Daisy Bates, Johnny Cash statues headed to US Capitol
LITTLE ROCK, Ark. — Statues of civil rights leader Daisy Bates and country singer Johnny Cash — two of Arkansas’ most celebrated icons — are headed to Washington, D.C., to represent the state in a U.S. Capitol display.
Gov. Asa Hutchinson on Thursday signed into law a bill that will swap out the state’s current statues at the Capitol’s National Statuary Hall Collection, which are of 19th century attorney Uriah Rose and former Arkansas Gov. and Sen. James P. Clarke, with the statues of Bates and Cash.
“This is an extraordinary moment recognizing the contributions of two incredible Arkansans,” said Hutchinson, who was joined at the signing ceremony by friends and family of Bates and Cash. “We want our memories, through our statues, to tell the story of Arkansas. I believe our story is well represented by these two historic figures.”
Bates was an activist and writer, as well as a mentor to the nine black children who integrated Little Rock Central High School in 1957. Cash, who died in 2003, grew up in Dyess, which is about 131 miles (211 kilometers) northeast of Little Rock.
Cash’s daughter, the singer-songwriter Rosanne Cash, said her family was honored, noting that for her father, Dyess was “the wellspring from which he drew his inspiration.”
“He said quite often that he loved every rock, every tree, every clot of earth in Dyess, Arkansas,” she said.

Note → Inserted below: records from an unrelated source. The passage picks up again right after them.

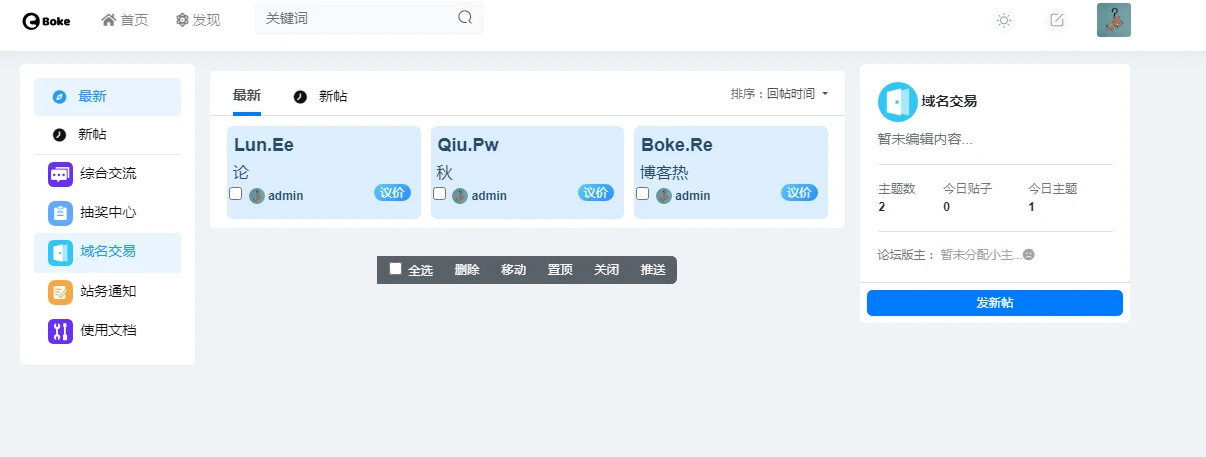Select the 最新 tab in the thread list
Image resolution: width=1206 pixels, height=457 pixels.
247,96
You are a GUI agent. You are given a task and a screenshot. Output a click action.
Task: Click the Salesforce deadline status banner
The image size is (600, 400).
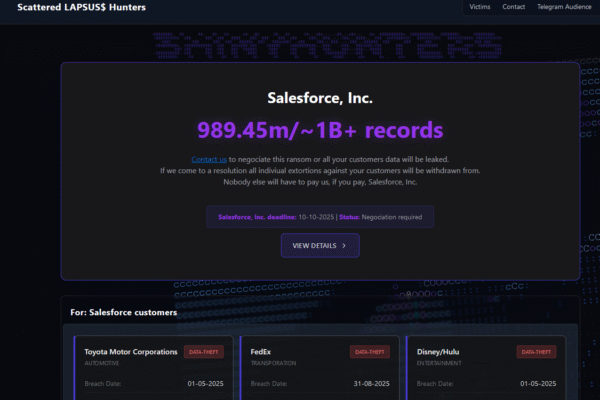click(320, 216)
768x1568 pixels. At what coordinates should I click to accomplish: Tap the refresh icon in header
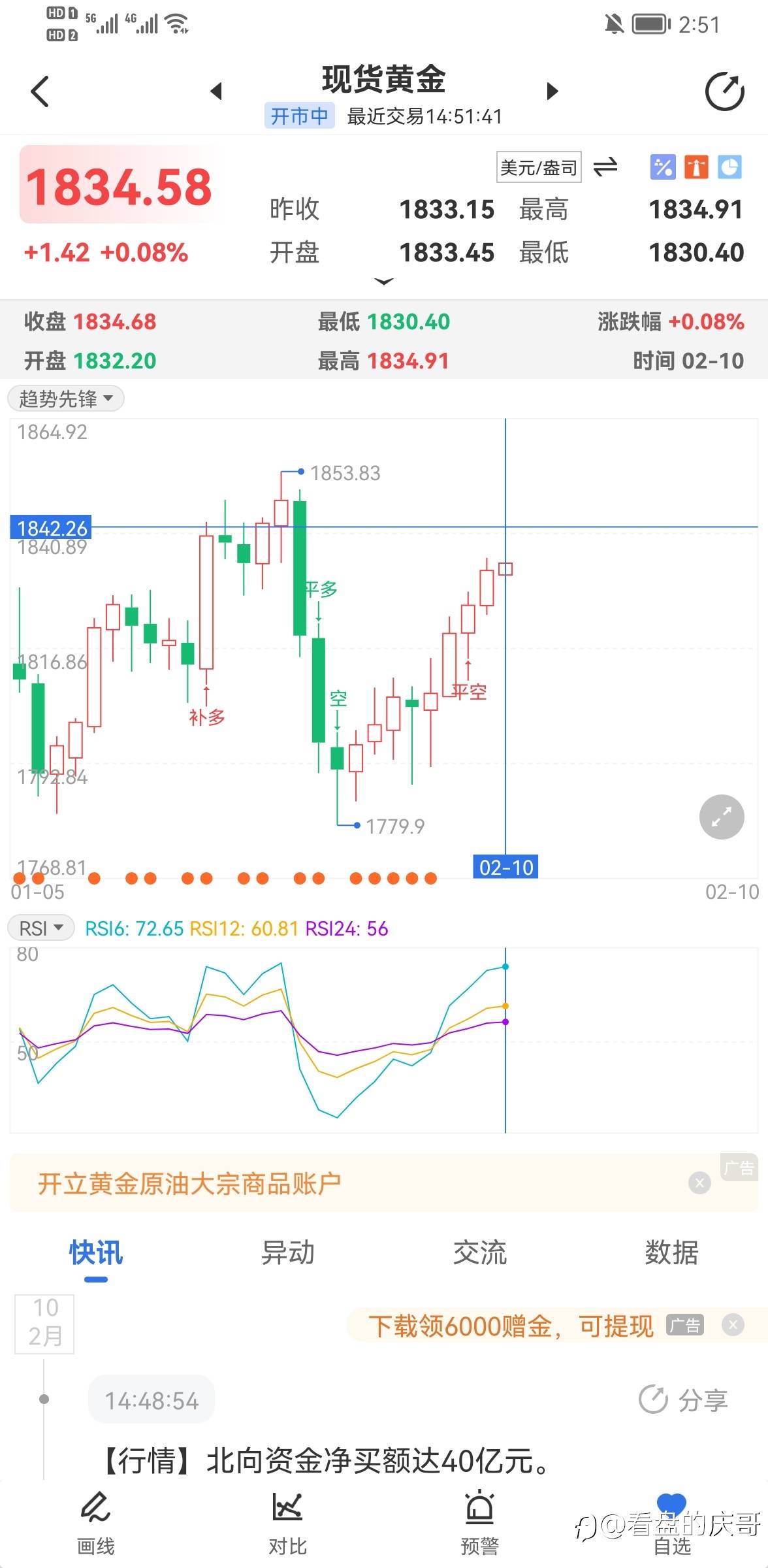click(724, 91)
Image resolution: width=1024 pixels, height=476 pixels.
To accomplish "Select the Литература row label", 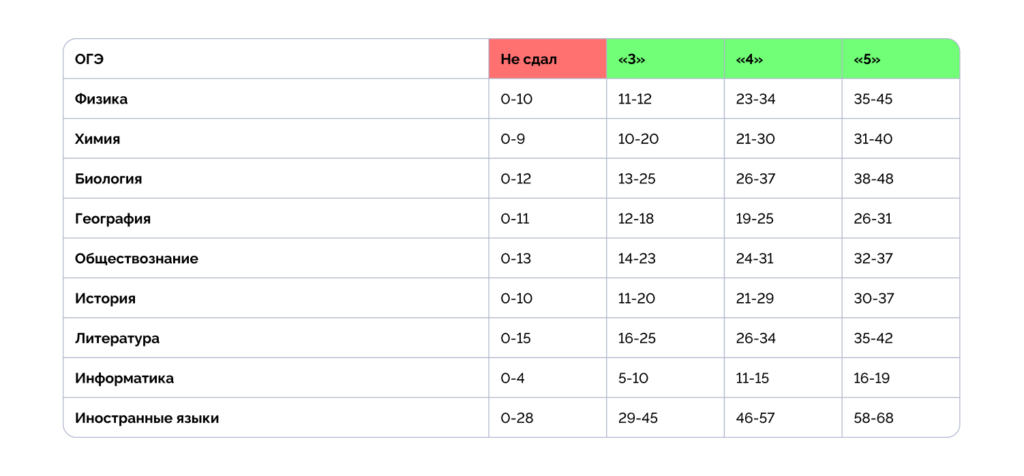I will (117, 338).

She also said it was even more special that he would share the honor with Bates, who died in 1999.
Bates’ 59-year-old goddaughter, Janice Hill Brown, said she was “elated” that her godmother’s statue would join that of her fellow civil rights leader, Rosa Parks, at the Capitol. Congress authorized the statue of Parks in 2005, and it was unveiled eight years later.
“They were sisters in the civil rights movement,” Brown said. “Now they’re sisters right there at the United States Capitol.”

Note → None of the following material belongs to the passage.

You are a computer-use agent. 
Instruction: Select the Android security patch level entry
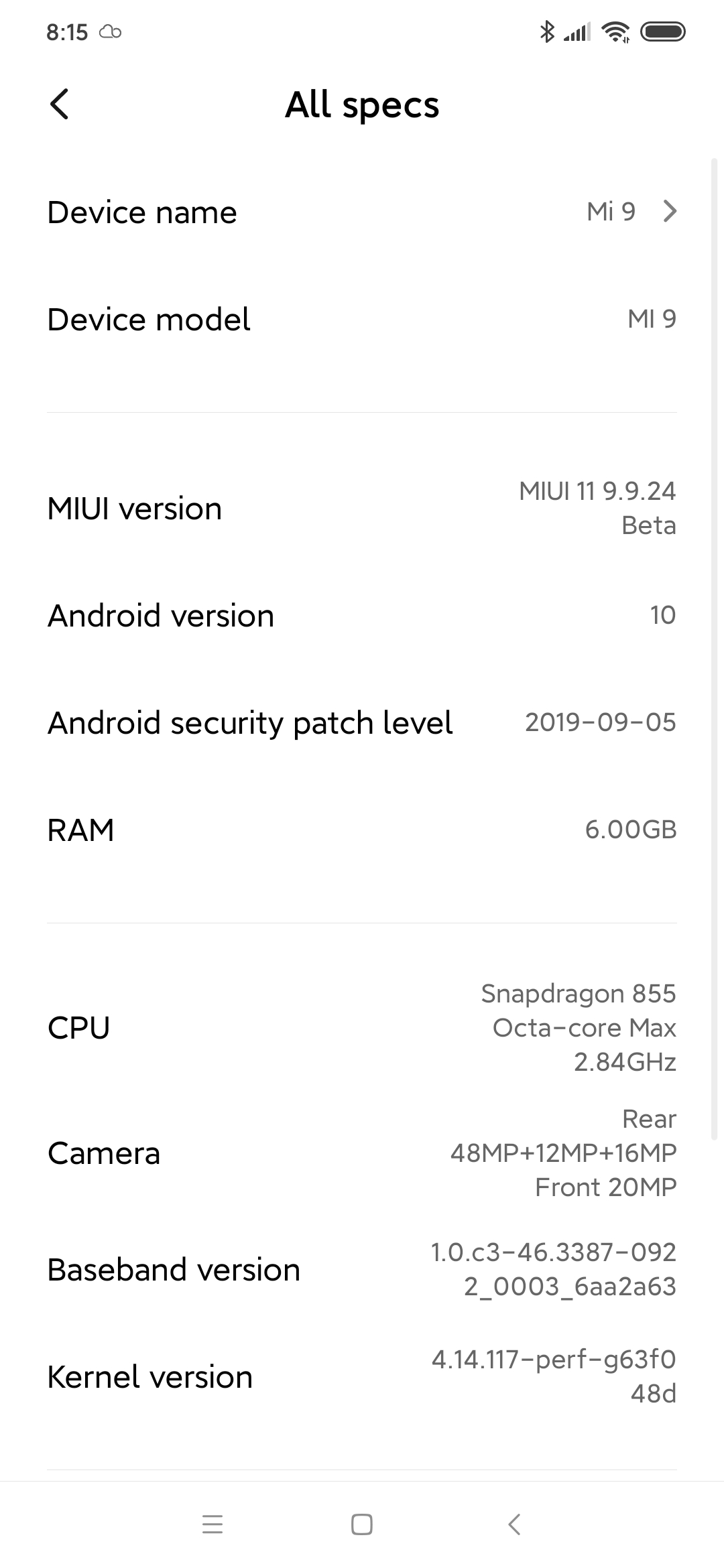pyautogui.click(x=362, y=722)
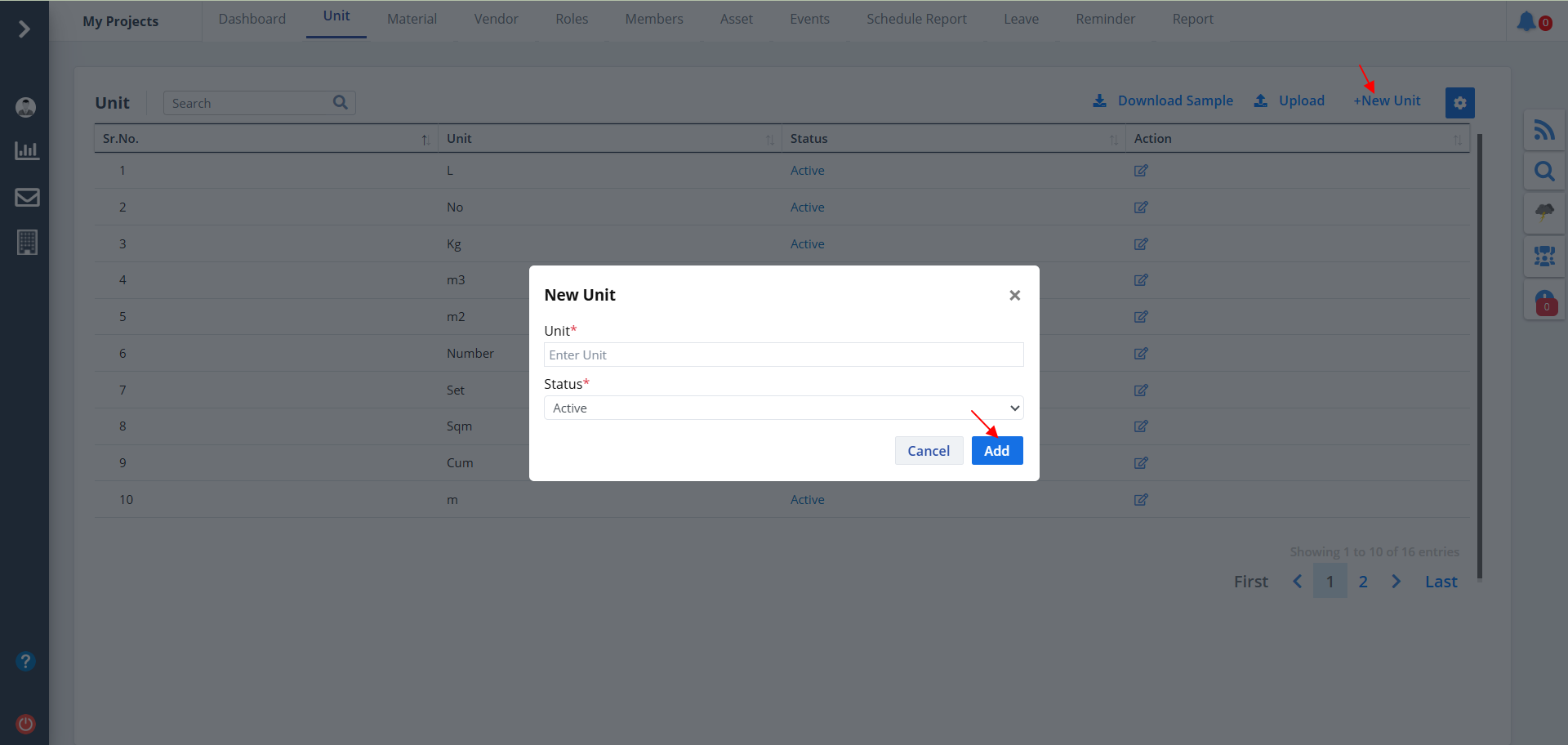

The National Statuary Hall Collection features two statues from each state. Arkansas sent the statue of Rose in 1917 and the statue of Clarke in 1921.
Clarke’s great-great grandson, Clarke Tucker, who ran unsuccessfully as a Democrat for central Arkansas congressional seat last year, said the statue should be replaced and condemned an 1894 speech in which his ancestor said that Southerners looked to the Democratic Party “to preserve the white standards of civilization.”
The state will now need to raise the funds for the statues either through appropriation or private donation.